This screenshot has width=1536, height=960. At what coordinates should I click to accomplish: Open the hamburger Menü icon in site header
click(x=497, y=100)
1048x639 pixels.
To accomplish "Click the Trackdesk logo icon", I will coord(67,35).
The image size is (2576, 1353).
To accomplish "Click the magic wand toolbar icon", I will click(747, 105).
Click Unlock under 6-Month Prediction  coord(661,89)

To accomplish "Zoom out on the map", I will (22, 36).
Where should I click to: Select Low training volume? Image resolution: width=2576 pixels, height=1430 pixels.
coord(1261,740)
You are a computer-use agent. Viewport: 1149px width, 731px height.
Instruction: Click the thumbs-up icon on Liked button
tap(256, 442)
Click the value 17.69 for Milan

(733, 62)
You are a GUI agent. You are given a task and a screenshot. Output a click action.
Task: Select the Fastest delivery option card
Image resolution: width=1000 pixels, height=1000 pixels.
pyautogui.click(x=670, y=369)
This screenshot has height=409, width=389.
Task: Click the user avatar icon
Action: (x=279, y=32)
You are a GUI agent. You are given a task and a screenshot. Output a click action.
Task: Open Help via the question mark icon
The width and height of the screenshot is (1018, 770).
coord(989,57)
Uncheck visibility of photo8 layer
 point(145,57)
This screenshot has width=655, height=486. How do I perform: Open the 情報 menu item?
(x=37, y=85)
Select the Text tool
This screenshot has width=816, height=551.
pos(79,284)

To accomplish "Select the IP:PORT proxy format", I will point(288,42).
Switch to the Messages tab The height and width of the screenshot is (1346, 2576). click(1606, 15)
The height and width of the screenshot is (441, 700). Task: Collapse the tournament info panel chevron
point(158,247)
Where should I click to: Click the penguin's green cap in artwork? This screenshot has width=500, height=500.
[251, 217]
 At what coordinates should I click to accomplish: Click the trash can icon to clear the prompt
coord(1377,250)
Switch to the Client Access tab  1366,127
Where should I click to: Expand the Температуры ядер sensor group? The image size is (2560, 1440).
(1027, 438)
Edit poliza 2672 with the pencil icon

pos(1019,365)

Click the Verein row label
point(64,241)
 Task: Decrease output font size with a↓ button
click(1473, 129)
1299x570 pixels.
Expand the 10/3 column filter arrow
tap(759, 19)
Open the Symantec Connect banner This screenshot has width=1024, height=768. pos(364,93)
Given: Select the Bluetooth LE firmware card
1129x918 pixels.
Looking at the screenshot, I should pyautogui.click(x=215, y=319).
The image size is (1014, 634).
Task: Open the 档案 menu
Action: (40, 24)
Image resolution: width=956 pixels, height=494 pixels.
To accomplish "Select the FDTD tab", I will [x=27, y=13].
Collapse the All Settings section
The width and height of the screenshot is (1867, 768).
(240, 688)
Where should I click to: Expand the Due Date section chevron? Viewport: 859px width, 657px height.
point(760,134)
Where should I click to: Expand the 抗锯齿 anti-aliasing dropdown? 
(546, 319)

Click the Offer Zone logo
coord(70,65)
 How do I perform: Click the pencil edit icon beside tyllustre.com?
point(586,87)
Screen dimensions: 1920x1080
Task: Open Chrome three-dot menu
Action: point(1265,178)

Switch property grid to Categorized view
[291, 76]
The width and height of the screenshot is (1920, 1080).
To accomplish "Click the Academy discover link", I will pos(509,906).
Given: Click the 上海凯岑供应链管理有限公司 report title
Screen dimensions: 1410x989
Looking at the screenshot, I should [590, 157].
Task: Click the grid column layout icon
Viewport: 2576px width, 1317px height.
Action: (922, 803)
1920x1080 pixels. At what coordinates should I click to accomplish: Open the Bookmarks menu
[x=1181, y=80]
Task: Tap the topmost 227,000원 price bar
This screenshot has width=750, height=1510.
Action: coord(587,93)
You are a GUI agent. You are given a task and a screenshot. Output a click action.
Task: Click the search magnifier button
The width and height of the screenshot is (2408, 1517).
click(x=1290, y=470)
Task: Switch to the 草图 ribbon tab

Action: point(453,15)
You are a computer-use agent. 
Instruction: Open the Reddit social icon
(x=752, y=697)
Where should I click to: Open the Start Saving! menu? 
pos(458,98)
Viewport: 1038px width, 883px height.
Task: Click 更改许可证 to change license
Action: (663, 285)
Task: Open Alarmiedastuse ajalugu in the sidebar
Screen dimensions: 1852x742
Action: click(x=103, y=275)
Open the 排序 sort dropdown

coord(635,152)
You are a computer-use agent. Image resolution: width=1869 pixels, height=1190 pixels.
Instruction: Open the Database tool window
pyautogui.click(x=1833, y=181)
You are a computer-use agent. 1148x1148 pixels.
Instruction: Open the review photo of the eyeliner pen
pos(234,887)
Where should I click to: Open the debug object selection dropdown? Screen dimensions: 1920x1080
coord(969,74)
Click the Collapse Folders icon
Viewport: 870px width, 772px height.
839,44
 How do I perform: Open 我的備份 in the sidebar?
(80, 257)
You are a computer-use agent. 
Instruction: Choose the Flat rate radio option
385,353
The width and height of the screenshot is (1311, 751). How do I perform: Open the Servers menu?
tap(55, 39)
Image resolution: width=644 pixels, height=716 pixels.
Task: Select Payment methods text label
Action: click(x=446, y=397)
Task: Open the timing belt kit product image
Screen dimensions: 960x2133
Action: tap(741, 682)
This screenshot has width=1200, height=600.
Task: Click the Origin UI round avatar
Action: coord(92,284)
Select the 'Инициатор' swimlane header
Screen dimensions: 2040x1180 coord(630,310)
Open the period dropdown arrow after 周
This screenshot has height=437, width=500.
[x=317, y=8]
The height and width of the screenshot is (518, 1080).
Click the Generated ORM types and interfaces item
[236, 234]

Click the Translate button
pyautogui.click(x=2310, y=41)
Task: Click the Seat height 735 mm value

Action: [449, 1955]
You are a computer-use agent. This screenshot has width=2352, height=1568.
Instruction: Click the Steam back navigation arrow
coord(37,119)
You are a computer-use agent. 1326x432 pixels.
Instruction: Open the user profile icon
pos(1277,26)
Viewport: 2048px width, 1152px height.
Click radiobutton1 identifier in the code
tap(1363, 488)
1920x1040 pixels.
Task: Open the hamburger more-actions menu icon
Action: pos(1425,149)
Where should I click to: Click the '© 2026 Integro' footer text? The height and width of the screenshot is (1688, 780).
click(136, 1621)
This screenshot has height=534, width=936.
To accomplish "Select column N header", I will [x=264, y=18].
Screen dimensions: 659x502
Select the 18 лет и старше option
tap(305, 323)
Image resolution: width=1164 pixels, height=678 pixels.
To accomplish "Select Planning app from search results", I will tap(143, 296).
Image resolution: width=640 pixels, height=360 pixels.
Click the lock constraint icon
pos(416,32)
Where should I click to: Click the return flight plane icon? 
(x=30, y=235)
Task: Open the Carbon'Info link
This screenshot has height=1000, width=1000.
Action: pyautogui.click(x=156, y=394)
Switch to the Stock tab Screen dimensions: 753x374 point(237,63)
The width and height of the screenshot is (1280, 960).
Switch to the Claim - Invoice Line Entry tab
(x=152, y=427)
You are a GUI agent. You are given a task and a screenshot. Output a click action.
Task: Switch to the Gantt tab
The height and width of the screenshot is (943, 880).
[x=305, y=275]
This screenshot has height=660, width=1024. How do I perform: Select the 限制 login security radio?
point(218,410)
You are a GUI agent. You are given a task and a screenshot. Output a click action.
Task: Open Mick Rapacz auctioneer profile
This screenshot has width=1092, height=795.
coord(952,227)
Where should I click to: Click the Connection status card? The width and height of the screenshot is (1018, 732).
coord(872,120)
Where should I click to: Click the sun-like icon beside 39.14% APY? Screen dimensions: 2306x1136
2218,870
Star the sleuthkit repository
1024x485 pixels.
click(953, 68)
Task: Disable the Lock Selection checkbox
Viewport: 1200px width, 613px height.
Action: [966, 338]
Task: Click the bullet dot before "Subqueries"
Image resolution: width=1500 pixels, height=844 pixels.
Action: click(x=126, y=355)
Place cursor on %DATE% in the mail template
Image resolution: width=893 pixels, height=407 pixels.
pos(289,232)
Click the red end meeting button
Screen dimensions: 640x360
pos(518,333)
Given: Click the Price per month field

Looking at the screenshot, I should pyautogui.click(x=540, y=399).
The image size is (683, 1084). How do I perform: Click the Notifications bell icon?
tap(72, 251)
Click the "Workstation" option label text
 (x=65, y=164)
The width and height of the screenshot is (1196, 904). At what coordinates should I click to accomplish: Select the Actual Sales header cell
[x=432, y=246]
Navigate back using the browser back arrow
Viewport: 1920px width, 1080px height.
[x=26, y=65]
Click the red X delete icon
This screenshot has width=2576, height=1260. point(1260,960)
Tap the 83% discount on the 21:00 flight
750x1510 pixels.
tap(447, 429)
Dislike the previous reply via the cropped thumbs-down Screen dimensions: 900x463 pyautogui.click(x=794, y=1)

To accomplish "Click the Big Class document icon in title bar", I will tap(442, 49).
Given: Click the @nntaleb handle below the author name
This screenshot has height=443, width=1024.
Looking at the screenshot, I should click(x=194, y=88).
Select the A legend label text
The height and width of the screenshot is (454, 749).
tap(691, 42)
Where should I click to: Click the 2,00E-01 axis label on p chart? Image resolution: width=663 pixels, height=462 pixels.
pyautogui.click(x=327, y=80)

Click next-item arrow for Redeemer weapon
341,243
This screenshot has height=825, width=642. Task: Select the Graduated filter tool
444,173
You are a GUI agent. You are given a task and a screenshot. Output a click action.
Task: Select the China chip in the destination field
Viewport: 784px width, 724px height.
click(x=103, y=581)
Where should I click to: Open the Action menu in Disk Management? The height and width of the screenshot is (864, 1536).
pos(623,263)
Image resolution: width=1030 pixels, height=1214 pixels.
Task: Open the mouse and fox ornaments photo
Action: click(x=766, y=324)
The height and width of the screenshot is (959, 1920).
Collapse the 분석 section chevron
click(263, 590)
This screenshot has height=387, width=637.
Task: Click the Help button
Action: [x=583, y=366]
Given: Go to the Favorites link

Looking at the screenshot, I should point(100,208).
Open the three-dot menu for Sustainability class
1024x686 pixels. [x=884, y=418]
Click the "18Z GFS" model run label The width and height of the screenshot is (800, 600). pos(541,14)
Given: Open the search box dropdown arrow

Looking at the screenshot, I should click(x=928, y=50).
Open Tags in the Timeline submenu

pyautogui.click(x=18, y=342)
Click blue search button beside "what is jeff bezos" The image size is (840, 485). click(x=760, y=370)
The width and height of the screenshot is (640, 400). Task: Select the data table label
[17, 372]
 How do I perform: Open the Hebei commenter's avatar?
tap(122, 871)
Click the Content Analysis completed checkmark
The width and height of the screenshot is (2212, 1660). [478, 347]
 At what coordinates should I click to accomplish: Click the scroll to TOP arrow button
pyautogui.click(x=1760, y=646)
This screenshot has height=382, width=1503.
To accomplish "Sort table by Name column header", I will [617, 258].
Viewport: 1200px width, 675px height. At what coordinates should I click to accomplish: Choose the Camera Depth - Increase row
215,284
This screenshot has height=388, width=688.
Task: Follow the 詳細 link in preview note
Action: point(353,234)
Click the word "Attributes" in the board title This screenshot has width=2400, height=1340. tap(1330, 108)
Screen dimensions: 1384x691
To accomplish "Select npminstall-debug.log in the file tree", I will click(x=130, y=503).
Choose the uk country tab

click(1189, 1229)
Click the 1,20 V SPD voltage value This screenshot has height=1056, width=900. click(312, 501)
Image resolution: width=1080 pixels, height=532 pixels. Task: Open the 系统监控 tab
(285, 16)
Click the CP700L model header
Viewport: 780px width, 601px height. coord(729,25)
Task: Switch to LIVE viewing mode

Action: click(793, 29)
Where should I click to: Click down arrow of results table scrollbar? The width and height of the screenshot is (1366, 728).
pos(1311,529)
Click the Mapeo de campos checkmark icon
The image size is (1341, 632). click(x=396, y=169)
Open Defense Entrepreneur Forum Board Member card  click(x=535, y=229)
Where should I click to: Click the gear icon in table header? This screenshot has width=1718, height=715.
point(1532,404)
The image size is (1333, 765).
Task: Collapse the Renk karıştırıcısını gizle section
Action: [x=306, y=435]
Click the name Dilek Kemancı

▸ **REQUIREMENT**
Rewrite the entries above, starting with the line that contains "Where should I click to: Click the return" and going on through the line that contains "Switch to the Stock", as a JSON list of strings with one string per line and blank lines left out.

▸ **TASK SOLUTION**
[
  "Where should I click to: Click the return flight plane icon? ",
  "(x=30, y=235)",
  "Task: Open the Carbon'Info link",
  "This screenshot has height=1000, width=1000.",
  "Action: pyautogui.click(x=156, y=394)",
  "Switch to the Stock tab Screen dimensions: 753x374 point(237,63)"
]